Stress Drop Variations in the Region of the 2014 MW8.1 Iquique
Earthquake, Northern Chile
Abstract
We compute stress drops from P and S phase spectra for 534 earthquakes
in the source region of the 2014 MW 8.1 Iquique megathrust earthquake in
the northern Chilean subduction zone. An empirical Green’s function
based method is applied to suitable event pairs selected by template
matching of eight years of continuous waveform data. We evaluate the
parameters involved in the stress drop estimation, consider the effect
of the local velocity structure and apply an empirical linear relation
between P and S phase related geometry factors (k values). Data
redundancy produced by multiple EGFs and the combination of P and S
phase spectra leads to a substantial reduction of uncertainty and robust
stress drop estimates. The resulting stress drop values show a
well-defined log-normal distribution with a median value of 4.36 MPa;
most values range between 0.1-100 MPa. There is no evidence for
systematic large scale lateral variations of stress drop. A detailed
analysis reveals several regions of increased median stress drop, an
increase with distance to the interface, but no consistent increase with
depth.
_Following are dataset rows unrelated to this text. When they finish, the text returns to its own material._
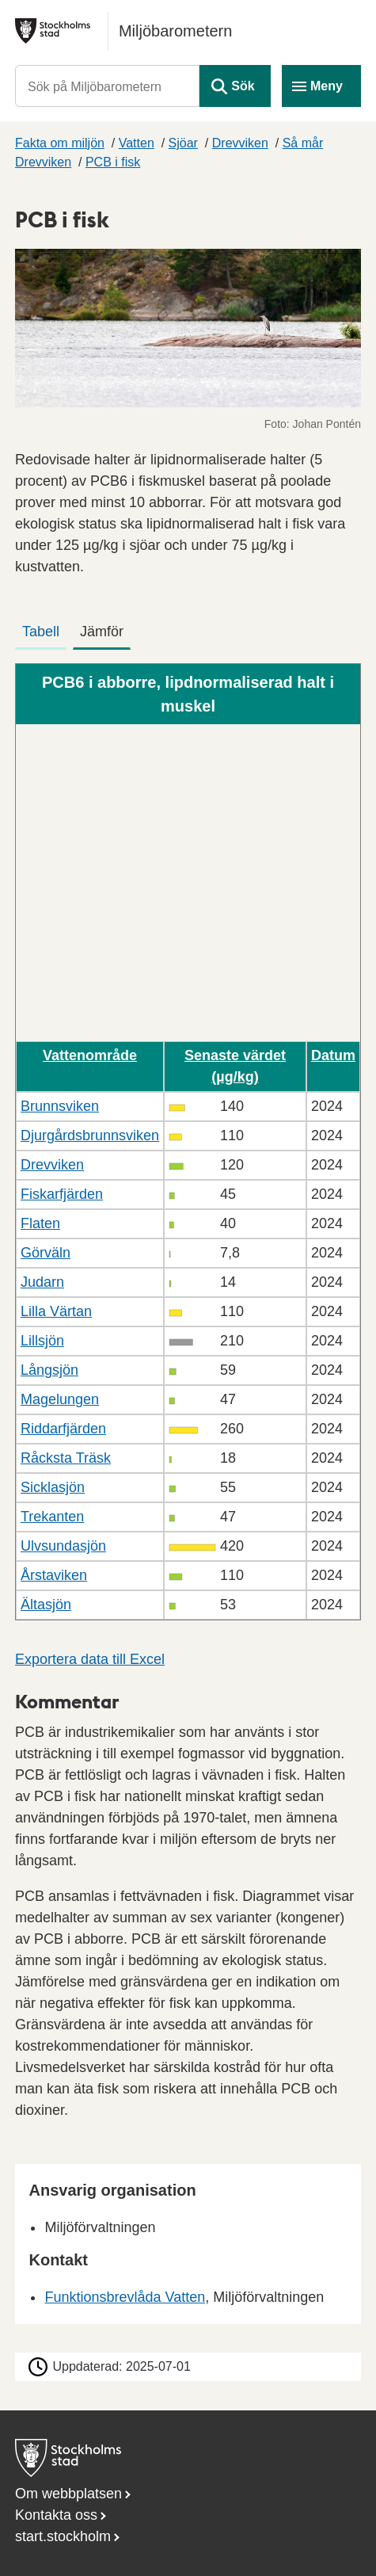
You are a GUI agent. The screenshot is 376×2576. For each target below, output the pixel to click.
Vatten (136, 143)
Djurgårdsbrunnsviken (90, 1135)
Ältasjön (46, 1604)
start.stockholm (63, 2536)
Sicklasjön (53, 1487)
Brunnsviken (60, 1106)
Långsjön (49, 1370)
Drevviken (240, 143)
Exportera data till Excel (90, 1659)
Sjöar (183, 143)
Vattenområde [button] (90, 1055)
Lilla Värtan (56, 1311)
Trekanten (52, 1517)
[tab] (44, 628)
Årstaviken (54, 1575)
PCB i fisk (112, 162)
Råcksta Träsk (66, 1458)
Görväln (45, 1253)
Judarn (42, 1282)
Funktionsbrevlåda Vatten (124, 2297)
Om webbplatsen (68, 2494)
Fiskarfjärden (62, 1194)
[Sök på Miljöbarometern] (107, 86)
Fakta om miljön (59, 143)
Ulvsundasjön (63, 1546)
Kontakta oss (56, 2515)
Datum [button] (333, 1055)
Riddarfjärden (63, 1429)
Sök (242, 86)
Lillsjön (42, 1341)
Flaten (40, 1223)
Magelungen (60, 1399)
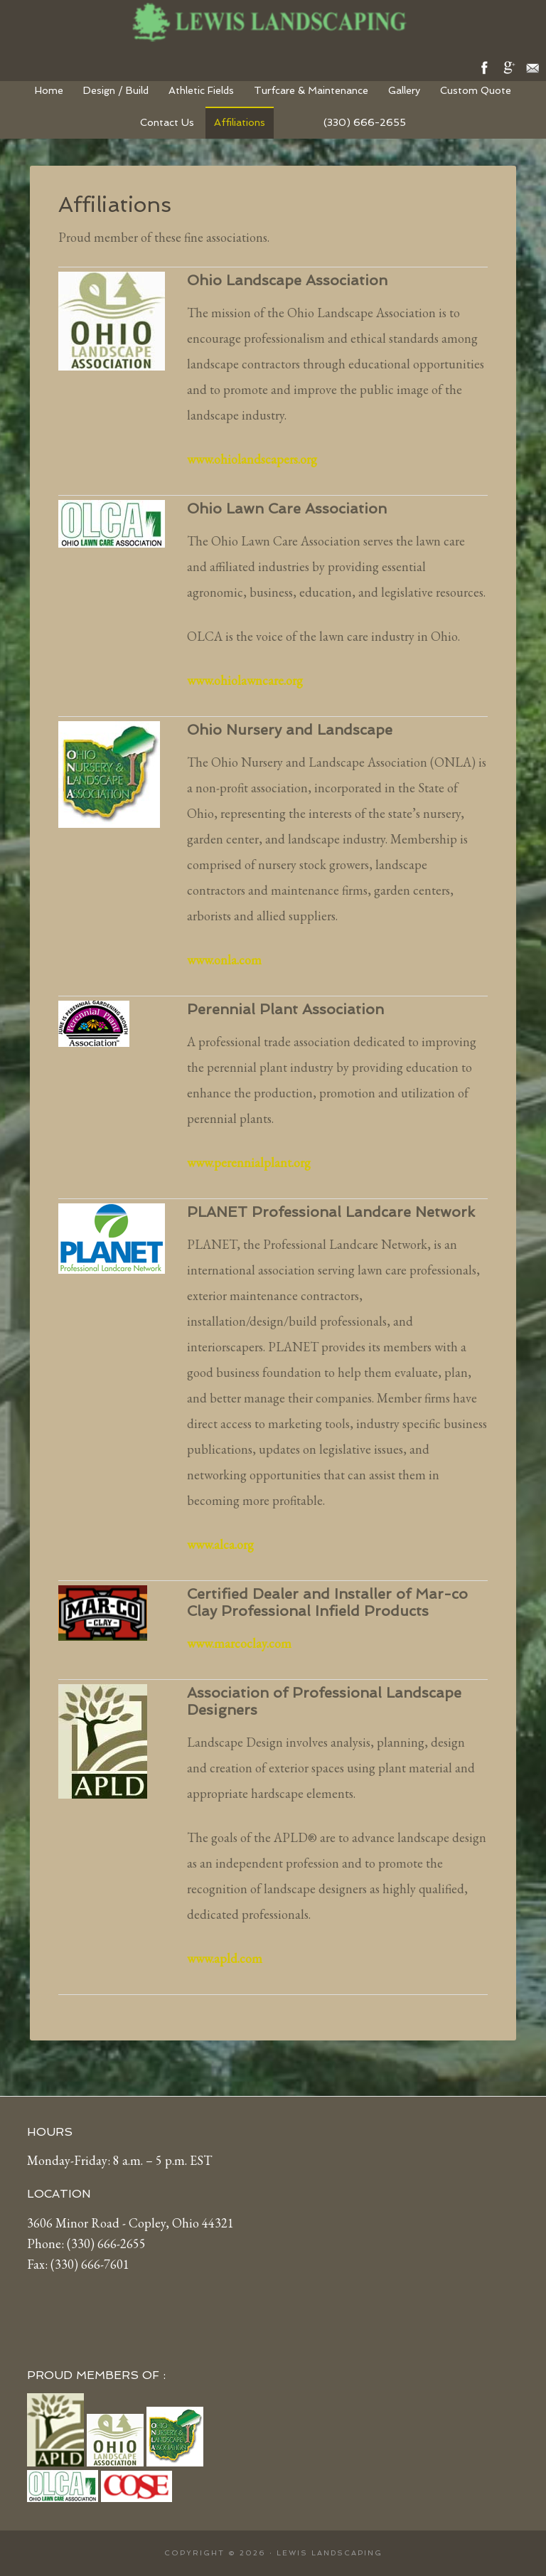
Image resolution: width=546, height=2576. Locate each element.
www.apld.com (224, 1958)
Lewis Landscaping (273, 21)
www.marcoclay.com (239, 1643)
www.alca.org (220, 1544)
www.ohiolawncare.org (245, 680)
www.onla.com (224, 960)
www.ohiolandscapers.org (252, 459)
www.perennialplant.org (249, 1162)
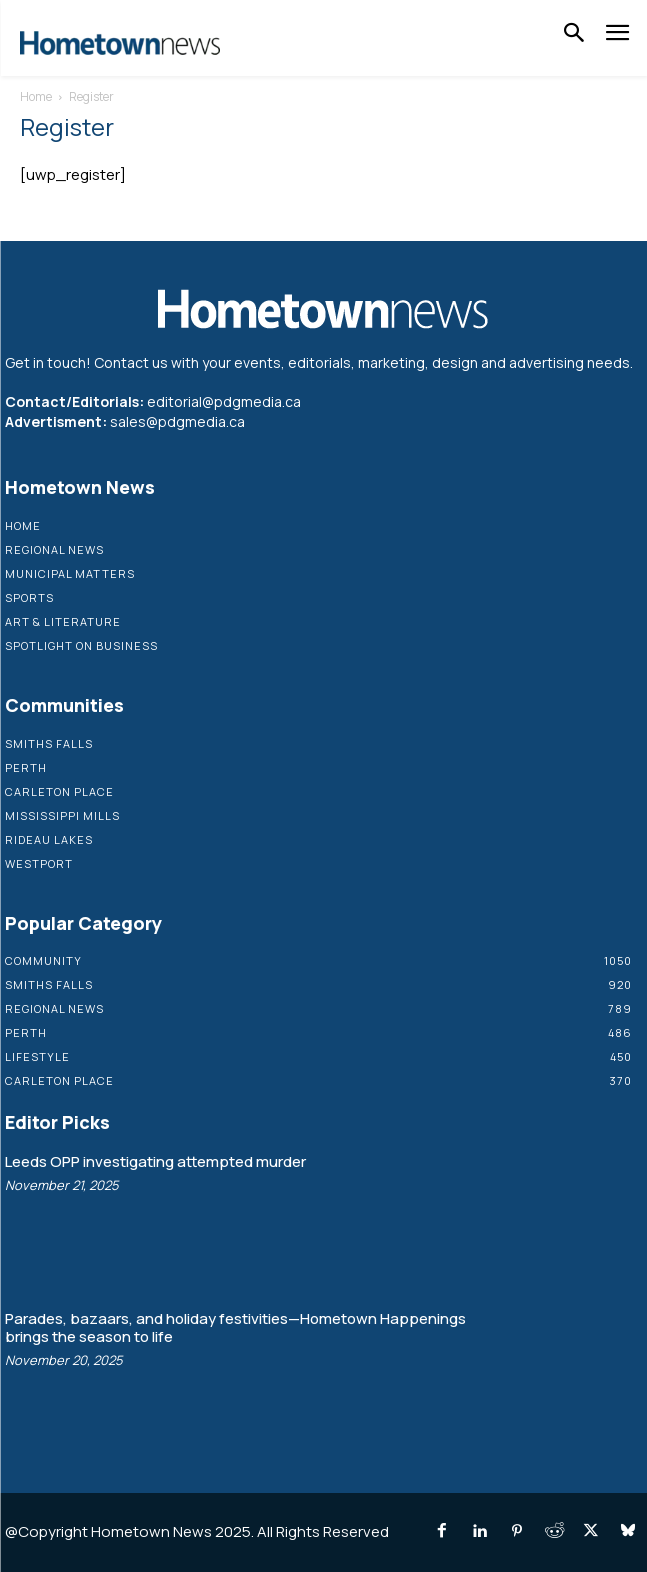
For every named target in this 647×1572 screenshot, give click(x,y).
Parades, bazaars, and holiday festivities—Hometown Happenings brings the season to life (235, 1327)
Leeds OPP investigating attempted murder (155, 1161)
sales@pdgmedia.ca (177, 421)
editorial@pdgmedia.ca (224, 401)
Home (36, 96)
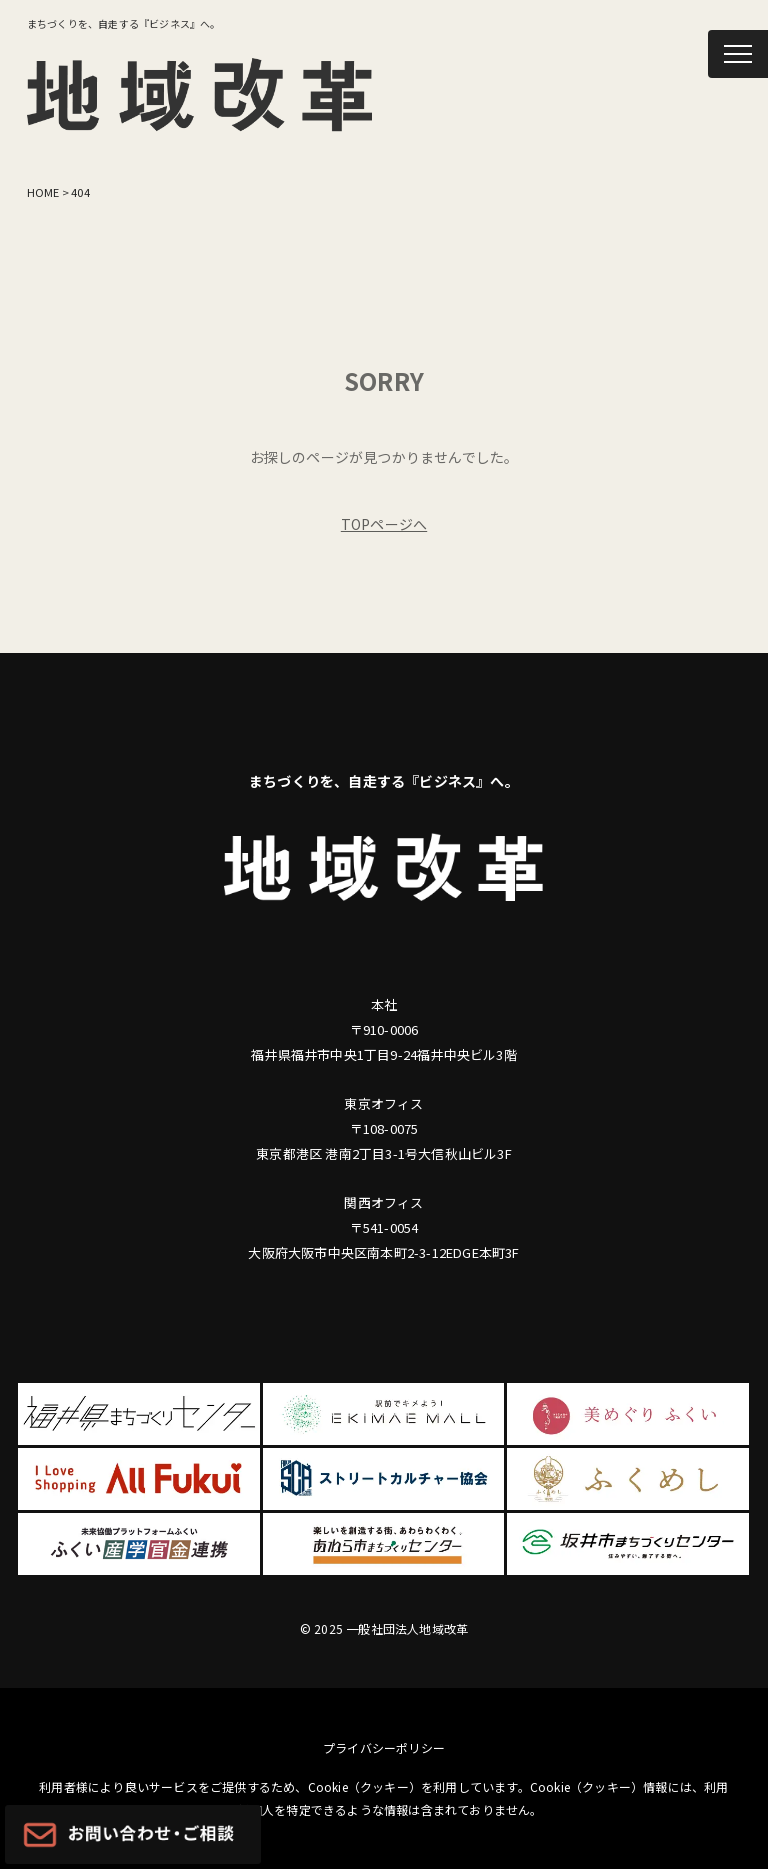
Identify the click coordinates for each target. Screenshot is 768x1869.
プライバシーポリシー (384, 1747)
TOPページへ (384, 524)
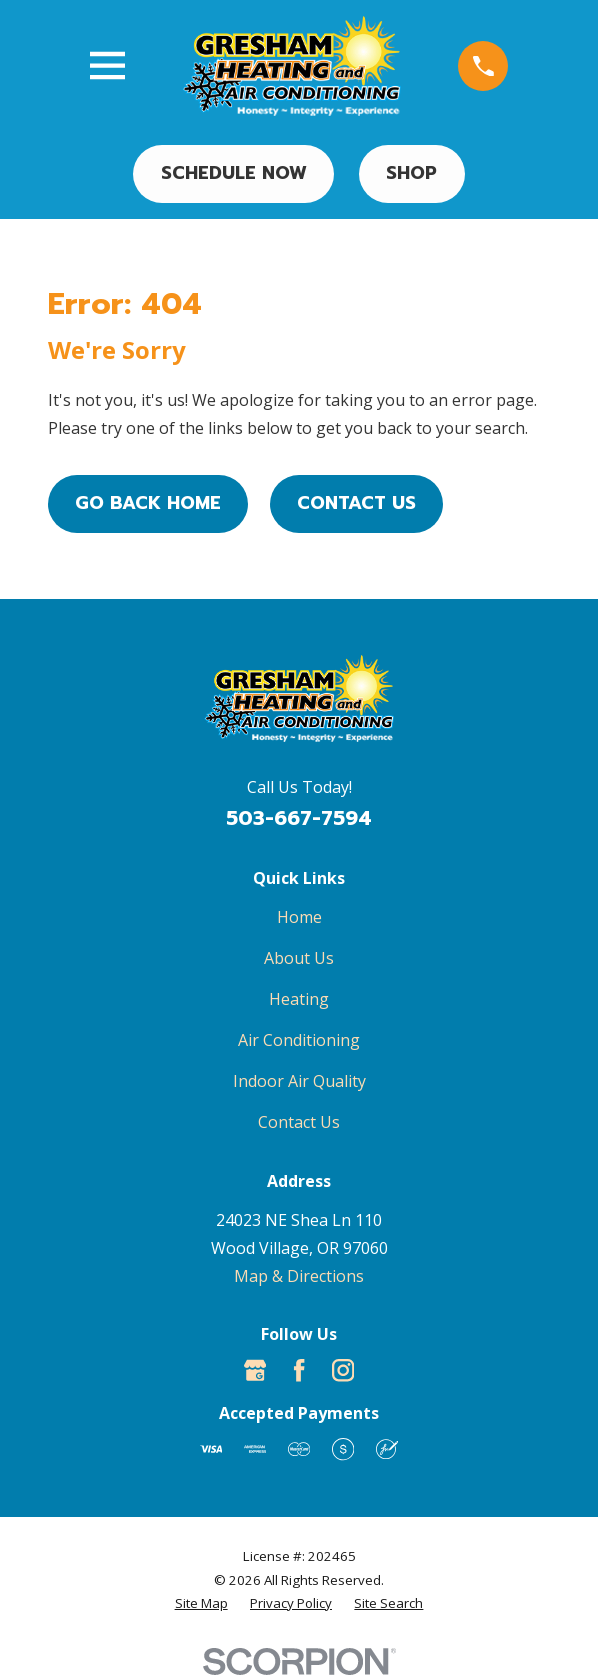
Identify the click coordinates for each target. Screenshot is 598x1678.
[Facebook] (299, 1370)
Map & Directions (299, 1276)
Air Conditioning (299, 1040)
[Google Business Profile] (255, 1370)
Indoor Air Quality (299, 1081)
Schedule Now (234, 173)
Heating (299, 999)
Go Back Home (148, 503)
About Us (299, 958)
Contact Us (356, 503)
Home (299, 917)
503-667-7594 (299, 818)
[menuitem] (201, 1603)
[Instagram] (343, 1370)
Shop (411, 173)
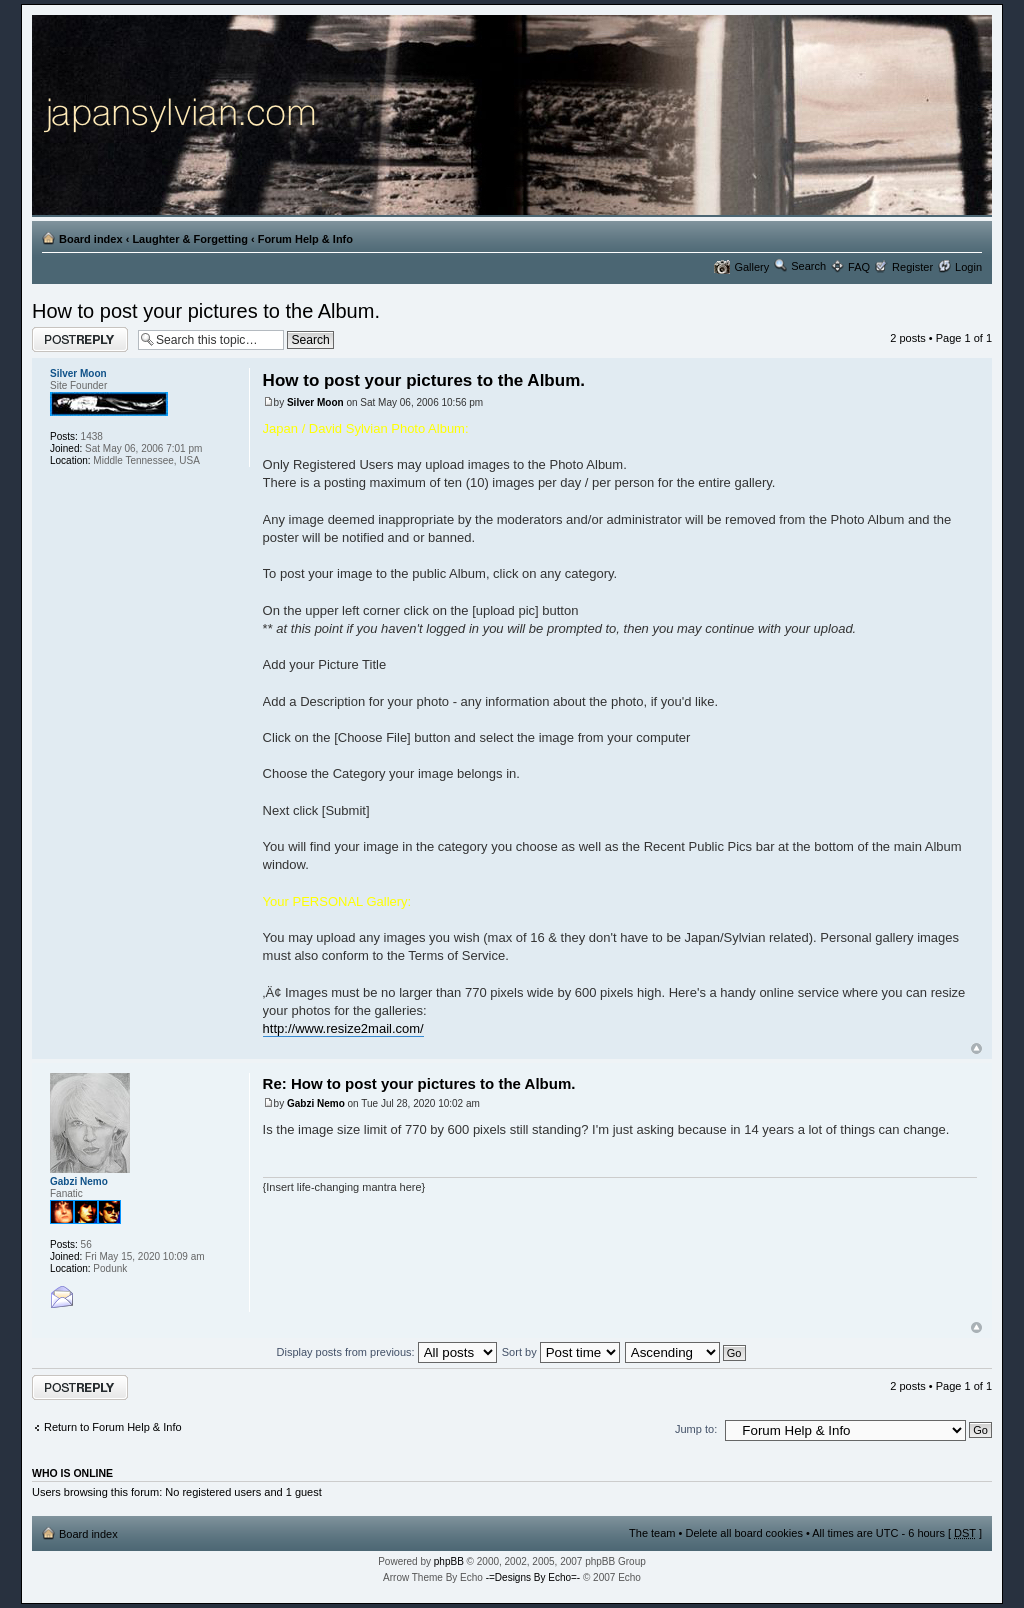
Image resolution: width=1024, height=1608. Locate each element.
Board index (91, 239)
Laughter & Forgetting (190, 239)
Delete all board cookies (743, 1533)
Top (976, 1048)
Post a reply (80, 339)
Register (912, 267)
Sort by (561, 1352)
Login (968, 267)
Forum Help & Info (305, 239)
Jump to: (696, 1429)
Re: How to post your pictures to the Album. (419, 1083)
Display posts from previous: (387, 1352)
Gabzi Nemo (316, 1103)
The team (652, 1533)
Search (808, 266)
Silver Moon (315, 402)
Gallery (751, 267)
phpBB (449, 1561)
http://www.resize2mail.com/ (343, 1028)
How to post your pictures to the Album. (206, 311)
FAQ (859, 267)
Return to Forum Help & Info (113, 1427)
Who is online (72, 1473)
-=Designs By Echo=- (533, 1577)
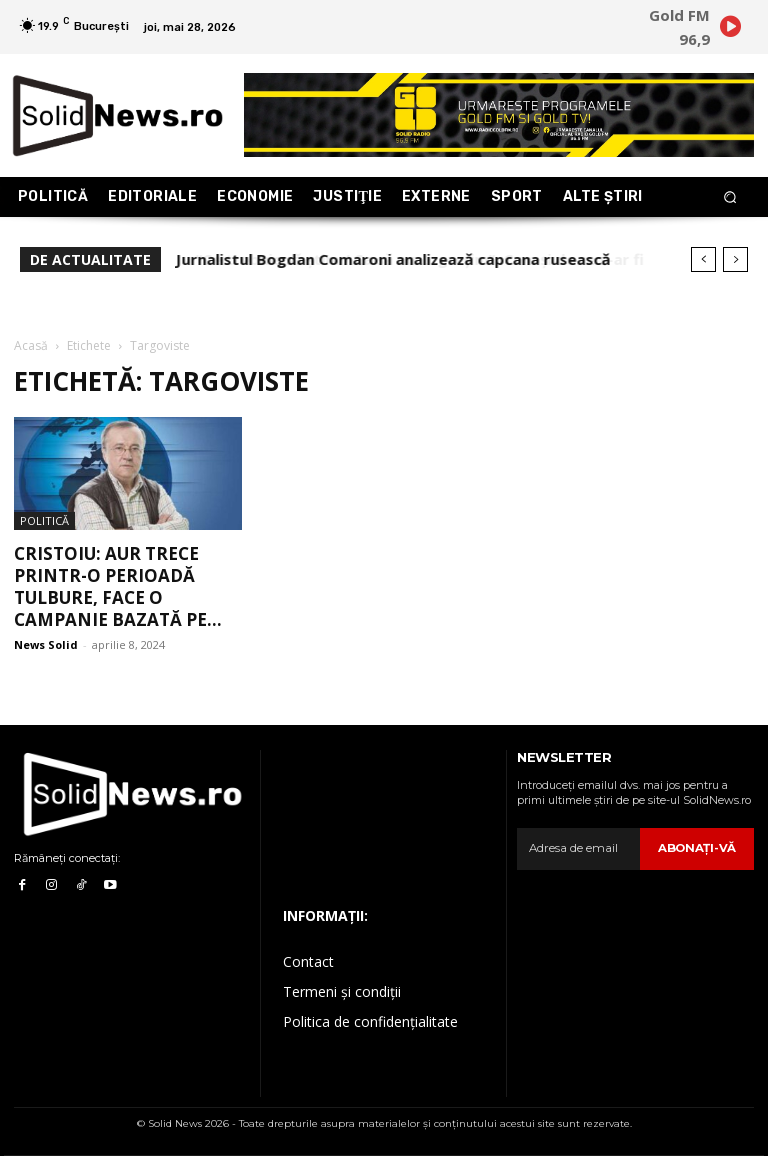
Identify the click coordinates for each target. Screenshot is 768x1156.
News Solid (46, 644)
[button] (730, 197)
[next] (735, 259)
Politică (44, 520)
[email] (581, 849)
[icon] (730, 30)
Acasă (31, 345)
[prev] (703, 259)
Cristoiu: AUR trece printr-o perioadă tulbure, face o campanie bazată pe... (118, 586)
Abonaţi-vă (699, 848)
This suggests that fault regime and fault strength have a
stronger impact on the stress drop behavior than absolute stresses.
Interestingly, we find a weak time-dependence of the median stress drop,
with an increase immediately before the April 1, 2014 MW 8.1 Iquique
mainshock, a continuous reduction thereafter and a subsequent recovery
to average values. Additionally, the data set indicates a relatively
strong dependence of stress drop on magnitude which extends over the
entire analyzed magnitude range.